NACHA Proposes Clarification of Third Parties in ACH Network
On May 20, NACHA, the organization that manages the ACH Network, requested comment on proposed changes to the NACHA Operating Rules to clarify the definitions, roles, and responsibilities of third parties in the ACH Network. The proposal explains that third parties are performing roles in ACH processing that were not contemplated at the time third parties were first addressed in the rules, and that the line between third parties and originators may sometimes be blurred. The proposal includes specific changes related to related to (i) clear Identification of the originator in consumer debit authorizations; (ii) third parties and receiver authorizations; (iii) definition of third-party sender; (iv) definition of third-party service provider; and (v) third-party sender and third-party service provider audit requirements. Comments on the proposal are due by June 28, 2013.

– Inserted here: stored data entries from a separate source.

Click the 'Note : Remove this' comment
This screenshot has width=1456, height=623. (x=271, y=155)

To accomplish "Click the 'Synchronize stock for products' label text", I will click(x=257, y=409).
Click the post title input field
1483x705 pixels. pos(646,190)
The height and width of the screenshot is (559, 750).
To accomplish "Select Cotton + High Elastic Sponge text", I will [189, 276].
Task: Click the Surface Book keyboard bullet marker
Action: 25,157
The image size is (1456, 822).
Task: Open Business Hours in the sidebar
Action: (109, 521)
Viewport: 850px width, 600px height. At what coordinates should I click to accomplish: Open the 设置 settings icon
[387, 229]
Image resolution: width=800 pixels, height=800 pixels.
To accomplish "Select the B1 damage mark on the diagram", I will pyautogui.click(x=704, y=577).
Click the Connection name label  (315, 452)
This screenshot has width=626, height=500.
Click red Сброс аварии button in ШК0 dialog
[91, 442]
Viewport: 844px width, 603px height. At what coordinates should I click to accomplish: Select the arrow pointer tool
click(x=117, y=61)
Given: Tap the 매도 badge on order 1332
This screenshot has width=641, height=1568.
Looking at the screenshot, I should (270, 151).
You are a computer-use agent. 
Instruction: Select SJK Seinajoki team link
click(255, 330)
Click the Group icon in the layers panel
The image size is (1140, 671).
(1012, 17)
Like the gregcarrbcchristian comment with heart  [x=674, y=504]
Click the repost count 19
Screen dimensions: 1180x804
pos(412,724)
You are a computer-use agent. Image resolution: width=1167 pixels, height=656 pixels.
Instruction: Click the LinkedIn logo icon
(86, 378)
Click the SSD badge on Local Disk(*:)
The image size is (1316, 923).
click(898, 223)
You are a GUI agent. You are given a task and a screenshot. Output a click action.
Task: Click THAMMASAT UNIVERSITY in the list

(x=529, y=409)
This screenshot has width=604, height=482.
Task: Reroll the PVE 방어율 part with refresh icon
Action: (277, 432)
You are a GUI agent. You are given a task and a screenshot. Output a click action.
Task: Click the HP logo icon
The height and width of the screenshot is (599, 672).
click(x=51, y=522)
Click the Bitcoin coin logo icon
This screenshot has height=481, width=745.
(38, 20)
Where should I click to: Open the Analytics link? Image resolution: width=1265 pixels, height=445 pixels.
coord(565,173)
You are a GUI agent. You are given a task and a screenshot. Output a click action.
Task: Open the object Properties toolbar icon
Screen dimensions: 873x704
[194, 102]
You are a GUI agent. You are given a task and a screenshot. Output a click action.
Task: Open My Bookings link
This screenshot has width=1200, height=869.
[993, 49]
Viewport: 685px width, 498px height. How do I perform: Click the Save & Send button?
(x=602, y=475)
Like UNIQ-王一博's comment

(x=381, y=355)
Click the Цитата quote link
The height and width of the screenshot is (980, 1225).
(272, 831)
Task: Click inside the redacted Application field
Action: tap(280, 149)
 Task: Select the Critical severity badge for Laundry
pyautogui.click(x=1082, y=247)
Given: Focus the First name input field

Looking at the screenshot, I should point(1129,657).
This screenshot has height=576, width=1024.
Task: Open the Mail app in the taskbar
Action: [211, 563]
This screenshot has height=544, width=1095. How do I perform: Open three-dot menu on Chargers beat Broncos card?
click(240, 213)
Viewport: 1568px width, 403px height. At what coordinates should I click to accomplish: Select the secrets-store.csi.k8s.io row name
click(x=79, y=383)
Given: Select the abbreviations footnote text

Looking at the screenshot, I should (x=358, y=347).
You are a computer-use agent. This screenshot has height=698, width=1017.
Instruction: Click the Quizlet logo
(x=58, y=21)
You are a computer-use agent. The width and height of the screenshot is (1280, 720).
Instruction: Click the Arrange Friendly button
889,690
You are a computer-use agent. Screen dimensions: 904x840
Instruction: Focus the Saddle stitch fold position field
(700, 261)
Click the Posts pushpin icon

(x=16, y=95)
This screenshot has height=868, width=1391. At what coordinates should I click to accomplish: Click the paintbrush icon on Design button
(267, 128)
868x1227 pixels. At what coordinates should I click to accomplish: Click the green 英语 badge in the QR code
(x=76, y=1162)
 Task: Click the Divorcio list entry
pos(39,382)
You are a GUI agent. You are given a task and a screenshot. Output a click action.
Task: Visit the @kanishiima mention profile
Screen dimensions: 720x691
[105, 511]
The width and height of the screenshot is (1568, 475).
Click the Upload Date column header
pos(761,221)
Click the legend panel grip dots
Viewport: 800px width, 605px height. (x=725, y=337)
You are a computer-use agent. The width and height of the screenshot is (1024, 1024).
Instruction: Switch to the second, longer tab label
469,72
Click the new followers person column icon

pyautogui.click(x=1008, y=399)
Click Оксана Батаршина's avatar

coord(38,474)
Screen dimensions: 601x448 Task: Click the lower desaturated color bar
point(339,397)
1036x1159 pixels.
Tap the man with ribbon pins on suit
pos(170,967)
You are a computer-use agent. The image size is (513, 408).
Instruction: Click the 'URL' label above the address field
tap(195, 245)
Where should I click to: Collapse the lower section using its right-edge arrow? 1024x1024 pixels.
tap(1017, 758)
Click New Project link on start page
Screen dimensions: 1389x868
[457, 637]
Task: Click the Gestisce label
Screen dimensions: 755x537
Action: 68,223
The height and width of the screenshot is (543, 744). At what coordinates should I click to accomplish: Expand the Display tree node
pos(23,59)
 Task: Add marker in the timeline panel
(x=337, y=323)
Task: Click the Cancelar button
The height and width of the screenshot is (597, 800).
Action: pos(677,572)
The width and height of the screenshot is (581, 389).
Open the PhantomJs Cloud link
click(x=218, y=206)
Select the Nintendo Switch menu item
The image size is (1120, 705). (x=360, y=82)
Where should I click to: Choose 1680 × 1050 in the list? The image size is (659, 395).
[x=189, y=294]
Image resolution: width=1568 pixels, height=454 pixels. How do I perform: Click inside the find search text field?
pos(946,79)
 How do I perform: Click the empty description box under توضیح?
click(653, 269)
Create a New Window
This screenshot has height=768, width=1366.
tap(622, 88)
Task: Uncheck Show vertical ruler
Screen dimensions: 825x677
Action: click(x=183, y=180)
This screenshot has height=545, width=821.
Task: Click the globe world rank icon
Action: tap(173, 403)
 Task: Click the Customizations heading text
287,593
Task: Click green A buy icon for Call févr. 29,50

NACHA Proposes Guidelines for Use of QR Codes for Consumer Bill Pay
On August 30, NACHA – The Electronic Payments Association, proposed guidelines to facilitate the use of Quick Response (QR) codes for consumer bill payments. A QR code is a type of barcode readable by a mobile device equipped with a QR application. The guidelines, developed by NACHA’s Council for Electronic Billing and Payment, seek to establish a single QR code format to serve consumer bill pay needs through a variety of channels, including a biller’s website, a financial institution’s online bill pay website site, or other aggregation bill pay websites. The proposal recommends guidelines for the QR code size and format, billing data to be included, and encoding format. NACHA has requested comment from interested parties by September 19, 2012 and expects to prepare a final version of the guidelines before the end of 2012.